ALBANY, N.Y. New York financial regulators are investigating the "Wild West" atmosphere of virtual currency, such as Bitcoin.

Benjamin Lawsky, superintendent of the state's Department of Financial Services, said in a memo that the agency is considering new regulatory guidelines for virtual currencies.

Virtual currency is composed of digital bits and based on mathematical schemes that guard against counterfeiting. Bitcoin was started in 2009 as a currency free from government controls.

Like any money, virtual currency can be used for legal or illegitimate reasons. Lawsky's memo claims it has been used for narcotics, illegal guns and child pornography.

"If virtual currencies remain a virtual Wild West for narcotraffickers and other criminals, that would not only threaten our country's national security, but also the very existence of the virtual currency industry as a legitimate business enterprise," Lawsky said in the memo. "Indeed, it is in the common interest of both the public and the virtual currency industry to bring virtual currencies out of the darkness and into the light of day through enhanced transparency. It is vital to put in place appropriate safeguards for consumers and law-abiding citizens."
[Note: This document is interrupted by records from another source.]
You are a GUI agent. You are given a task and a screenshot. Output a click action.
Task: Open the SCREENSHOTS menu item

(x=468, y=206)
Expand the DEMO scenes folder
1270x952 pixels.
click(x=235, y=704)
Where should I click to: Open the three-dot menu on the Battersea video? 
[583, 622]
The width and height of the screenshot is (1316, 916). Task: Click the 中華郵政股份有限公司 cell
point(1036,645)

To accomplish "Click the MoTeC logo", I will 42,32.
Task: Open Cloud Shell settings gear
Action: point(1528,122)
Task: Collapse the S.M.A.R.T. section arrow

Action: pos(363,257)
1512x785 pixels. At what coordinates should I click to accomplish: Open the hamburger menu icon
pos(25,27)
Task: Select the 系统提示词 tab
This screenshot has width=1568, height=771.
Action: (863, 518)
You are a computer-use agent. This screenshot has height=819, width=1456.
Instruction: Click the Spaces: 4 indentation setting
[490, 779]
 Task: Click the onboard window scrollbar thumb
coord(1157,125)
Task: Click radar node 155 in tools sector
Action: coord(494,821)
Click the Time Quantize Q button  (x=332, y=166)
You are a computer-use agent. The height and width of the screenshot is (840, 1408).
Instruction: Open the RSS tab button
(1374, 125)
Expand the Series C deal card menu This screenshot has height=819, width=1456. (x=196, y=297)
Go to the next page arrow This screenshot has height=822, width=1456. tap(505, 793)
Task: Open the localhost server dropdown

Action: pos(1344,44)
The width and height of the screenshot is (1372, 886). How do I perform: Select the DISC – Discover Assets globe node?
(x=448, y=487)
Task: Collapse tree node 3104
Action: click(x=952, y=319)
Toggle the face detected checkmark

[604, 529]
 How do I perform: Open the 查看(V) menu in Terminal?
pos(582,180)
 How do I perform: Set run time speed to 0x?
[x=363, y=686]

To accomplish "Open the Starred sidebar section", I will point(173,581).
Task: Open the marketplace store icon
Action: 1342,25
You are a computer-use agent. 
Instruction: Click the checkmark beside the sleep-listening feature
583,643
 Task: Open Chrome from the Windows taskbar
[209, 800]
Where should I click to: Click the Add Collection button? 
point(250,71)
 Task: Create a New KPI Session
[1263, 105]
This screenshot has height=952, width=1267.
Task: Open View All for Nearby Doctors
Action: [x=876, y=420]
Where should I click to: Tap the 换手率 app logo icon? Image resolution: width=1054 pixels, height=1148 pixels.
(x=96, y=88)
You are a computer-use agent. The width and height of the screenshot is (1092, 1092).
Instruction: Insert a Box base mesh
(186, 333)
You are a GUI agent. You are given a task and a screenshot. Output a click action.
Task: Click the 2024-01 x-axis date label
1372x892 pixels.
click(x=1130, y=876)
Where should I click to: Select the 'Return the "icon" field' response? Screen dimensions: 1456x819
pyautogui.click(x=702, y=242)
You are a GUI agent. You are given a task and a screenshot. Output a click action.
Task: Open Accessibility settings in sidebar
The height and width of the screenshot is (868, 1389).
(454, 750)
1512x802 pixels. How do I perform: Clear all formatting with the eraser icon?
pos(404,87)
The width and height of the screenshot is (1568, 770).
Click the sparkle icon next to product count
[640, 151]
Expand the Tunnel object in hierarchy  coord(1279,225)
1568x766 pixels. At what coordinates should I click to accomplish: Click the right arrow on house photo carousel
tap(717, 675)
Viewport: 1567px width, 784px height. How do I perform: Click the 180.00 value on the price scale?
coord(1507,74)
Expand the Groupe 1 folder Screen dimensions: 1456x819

A state official says 22 subpoenas were issued last week. They seek records of anti-money laundering measures, consumer protections, and investment and promotional materials.

Although the probe is in its early stages, the Department of Financial Services is concerned that virtual currency exchanges may be transmitting money, which is regulated by the agency.

"We believe that - for a number of reasons - putting in place appropriate regulatory safeguards for virtual currencies will be beneficial to the long-term strength of the virtual currency industry," Lawsky wrote.

The value of Bitcoin has steadily climbed in recent years. This spring, the price spiked from a little over $40 to a U.S. dollar to over $266, before suddenly crashing to as low as $40 the next day. The surge was said to be tied to limits on capital leaving Cyprus after the island nation in March clamped down on banks and confiscated deposits.